- **WORKING DATA**
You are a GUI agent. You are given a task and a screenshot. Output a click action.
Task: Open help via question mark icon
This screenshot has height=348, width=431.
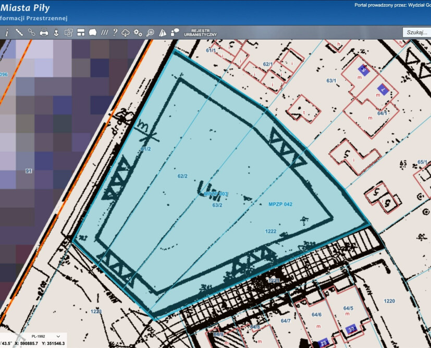(115, 32)
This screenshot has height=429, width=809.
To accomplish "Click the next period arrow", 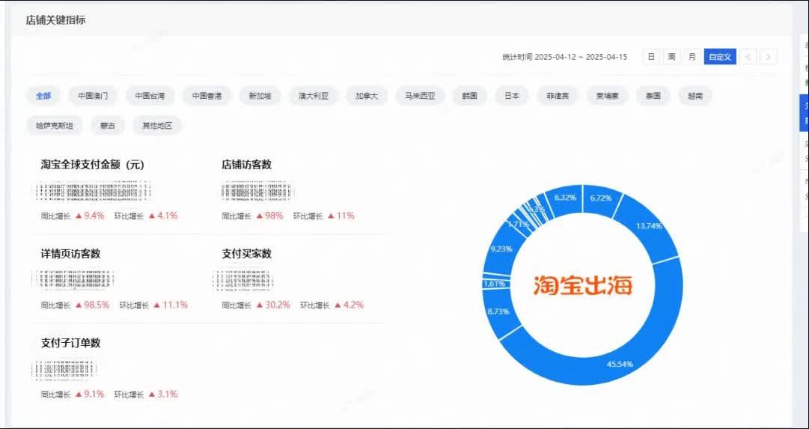I will (768, 57).
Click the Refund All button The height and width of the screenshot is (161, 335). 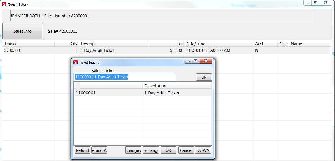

- **AIM OF THE TASK**
Write out exactly and only the lines that run from the start of the data above through the line containing "This screenshot has height=429, width=809.", leaving the pictures out.

- **TASK RESULT**
You are a GUI agent. You are given a task and a screenshot. Output a click action.
Task: Open help via question mark icon
This screenshot has height=348, width=431.
(115, 32)
This screenshot has height=429, width=809.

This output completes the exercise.